Data section Start Marker
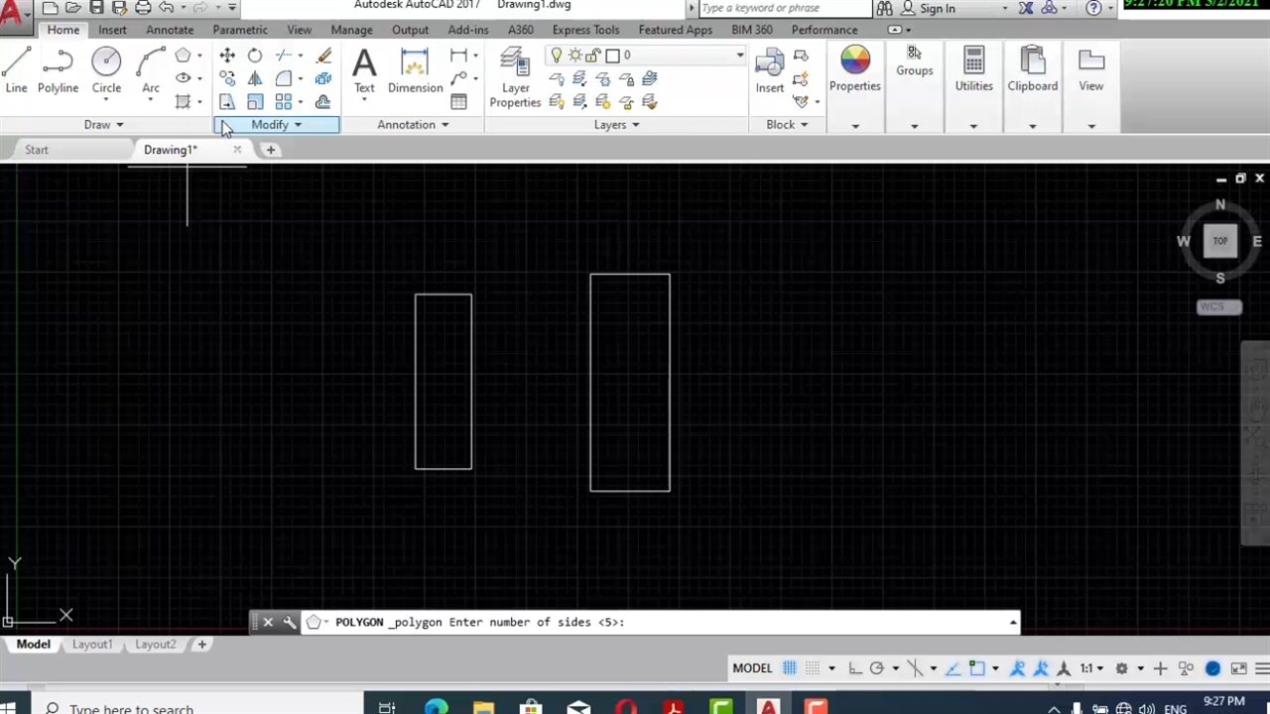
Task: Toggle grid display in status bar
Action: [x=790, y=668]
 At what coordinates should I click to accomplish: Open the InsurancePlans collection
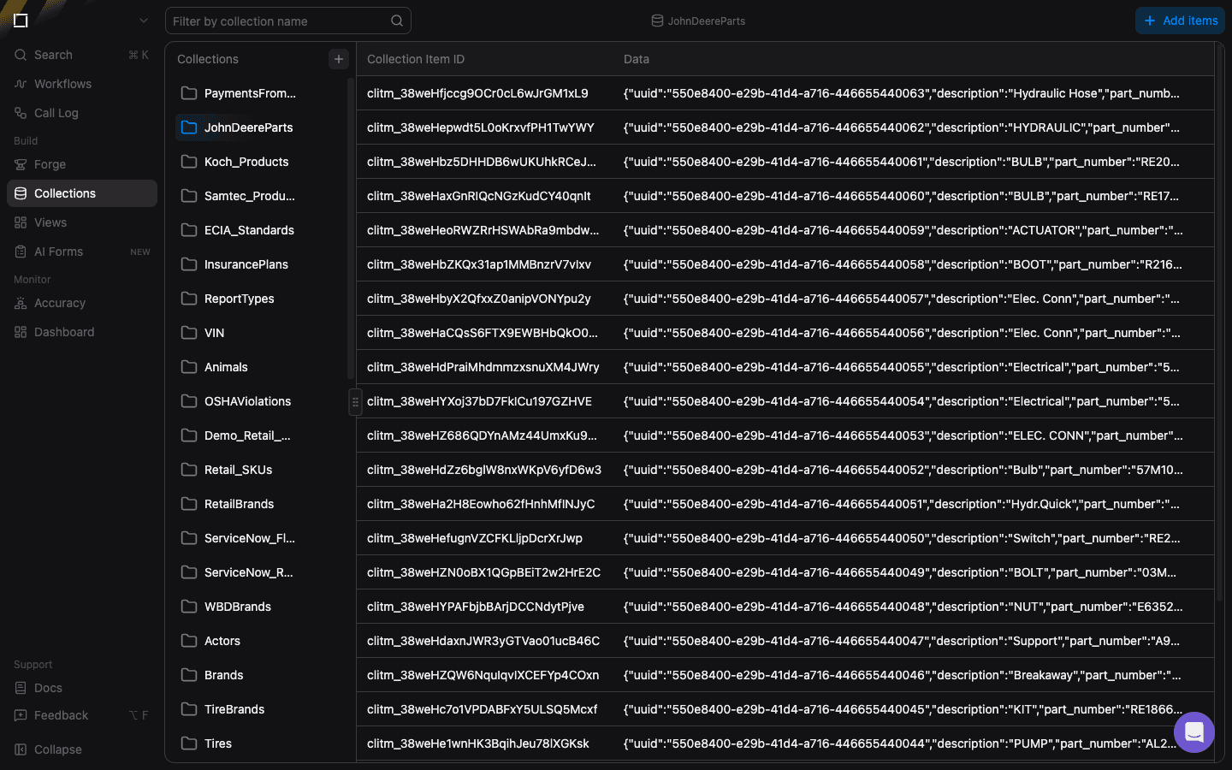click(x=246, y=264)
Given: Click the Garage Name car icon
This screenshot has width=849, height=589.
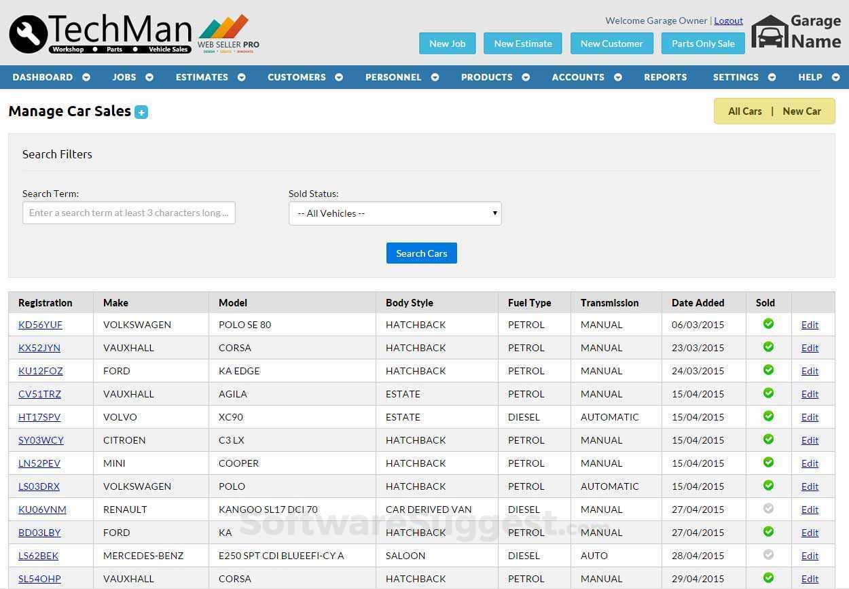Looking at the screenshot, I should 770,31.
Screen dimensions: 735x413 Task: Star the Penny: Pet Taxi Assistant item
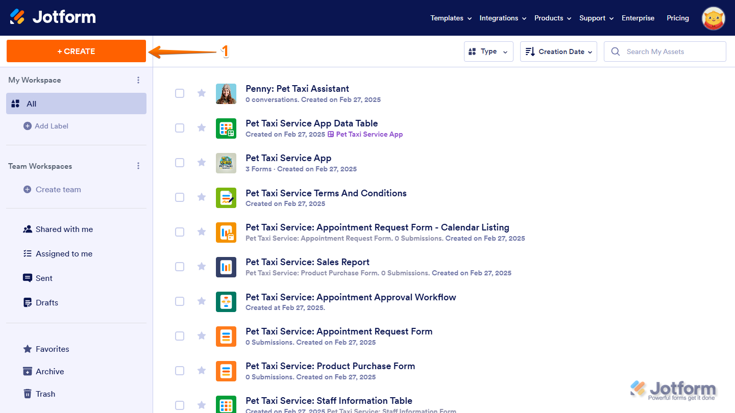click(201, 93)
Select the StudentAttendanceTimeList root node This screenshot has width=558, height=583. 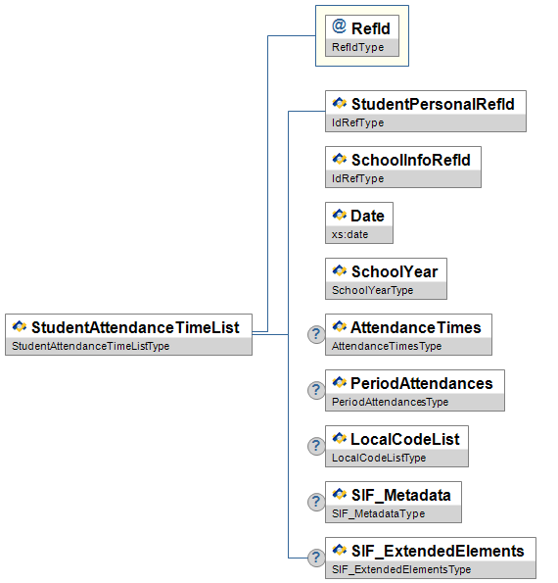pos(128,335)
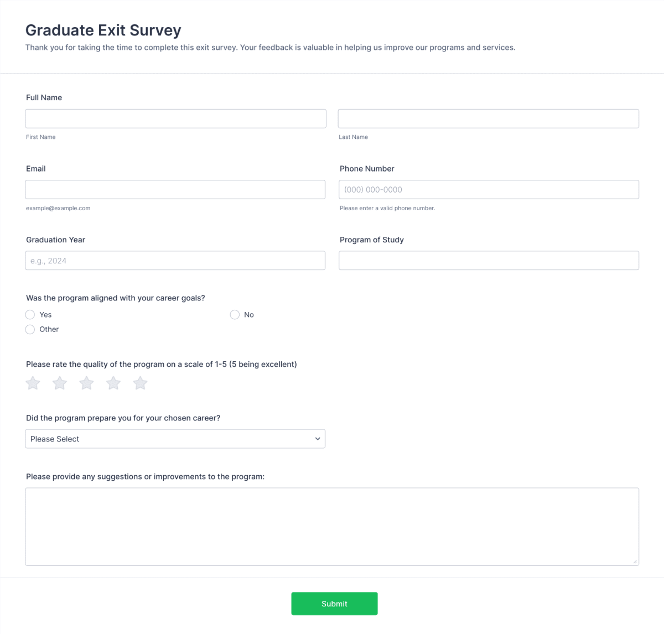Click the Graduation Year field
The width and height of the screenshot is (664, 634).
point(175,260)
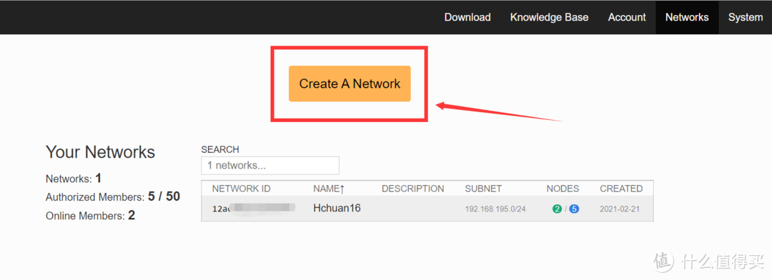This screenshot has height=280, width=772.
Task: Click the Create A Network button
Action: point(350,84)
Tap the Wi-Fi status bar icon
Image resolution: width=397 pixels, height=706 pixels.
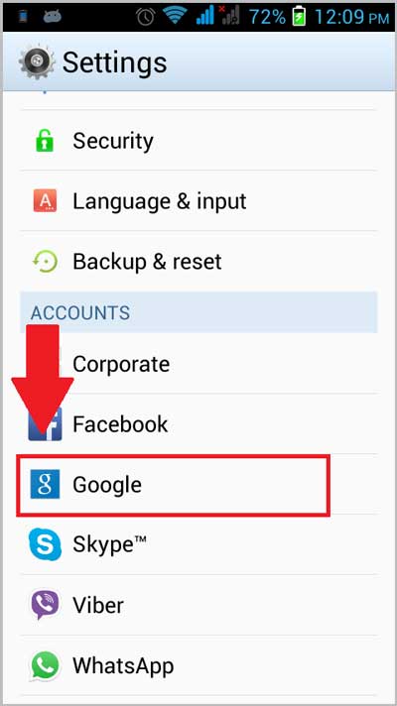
Data section End Marker
Could you copy every line from the records that has "icon" in it?

Given: Click the Garage Name car icon
Tap the Wi-Fi status bar icon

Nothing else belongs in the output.